Ideally without him suspecting that we’re doing so. The pair with the
compatible magic have to power the link, since no one else is strong enough.
The other people keep them from collapsing with the effort and bring the
memories and thoughts out of the target’s mind into the middle of the circle,”
and she moved her hand around in a neat line that indicated the salt, “where
they become visible, like memories in a Pensieve.”
Draco
raised an eyebrow. “And why is this Dark?” It sounded like an ordinary
procedure to him, if complicated.
“For the
same reason that Legilimency is considered a Dark art, one that you can’t use
without prior approval from the Ministry,” Granger said. “It’s the rape of the
mind.” She sounded entirely unconcerned, and Draco wondered if that was because
she was so convinced that Legilimency wasn’t
Dark, or because she had no compassion for Nihil.
“Do we need
to speak an incantation?” Harry asked, and his voice could still cause Draco’s
shoulders to tighten and his breath to speed up.
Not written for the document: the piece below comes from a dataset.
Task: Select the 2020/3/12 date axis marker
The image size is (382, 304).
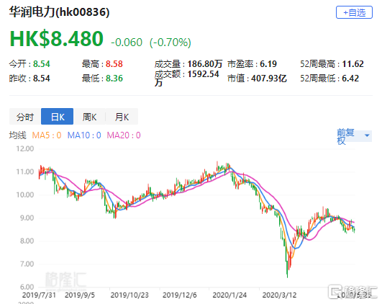Action: 279,295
Humiliating, really, Draco thought as he fought the reaction away.
“Or will you do that?”
“Ron and I
will do it.” Granger gave Weasley a sweet smile, a complacent one, the kind
that Draco had once imagined he would always share with Harry—
No. I am not thinking of that right now. Draco
ripped the thought out of his head with an almost physical effort and threw it
away.
Granger
gave him a curious glance, as though she wondered what his heaving chest meant,
but continued to answer Harry. “Ron and I will conduct the ritual, too. It’s
meant to join our power to yours, at least enough to bring along the memories
from Nihil’s mind and make them visible. You don’t have to do anything but
stand there, and reach out when we tell you to.”
“How are we
going to locate Nihil’s mind?” Harry asked, rendering Draco stiff with
annoyance. He had been about to ask
that.
“The ritual
creates the beginnings of a link,” Granger said. “You can’t use this spell on
someone you haven’t met before, but all of us have been close to Nihil—at
least, close enough for the spell to work,” she added quickly, probably because
she saw Draco starting to open his mouth in objection. “I think you’ll
recognize the feel of his mind when you get inside it.”
She waited,
but none of them had any other questions, since Harry had swallowed up what
would have been Draco’s only remaining one. Granger nodded to Weasley, and he
stepped inside the circle of salt to join her. They linked hands and began to
chant in unison, a long, rambling incantation that Draco lost the sense of
almost as soon as it began.
Feeling the
pressure to do so like a hand on the back of his neck, he finally gave in and
looked at Harry.
Harry
wasn’t looking at him, the prat, but staring straight ahead with his hands
clasped in front of him. His desperation to avoid Draco’s eyes was palpable.
Draco sneered and started to open his mouth to give another insult. Granger was
too deep in the magic to notice by now, and it would make him feel better.
Before he
could do so, the magic grabbed them both and yanked them into the middle of a
new state of being.
*
Harry found
himself taking deliberate breaths, as though he had been snatched underwater.
The world around them was a dark, heaving blue, the way Harry thought the ocean
might appear when you were a meter or two down from the surface, and he
couldn’t feel anything under his feet or around his hands. He was justified for
thinking that he was afloat.
But he
calmed down when he realized that he knew exactly how to move in this world.
Through the blue-black darkness, a cord stretched, shimmering with faint yellow
light like the kind that Nihil wore as part of the glamours over his face.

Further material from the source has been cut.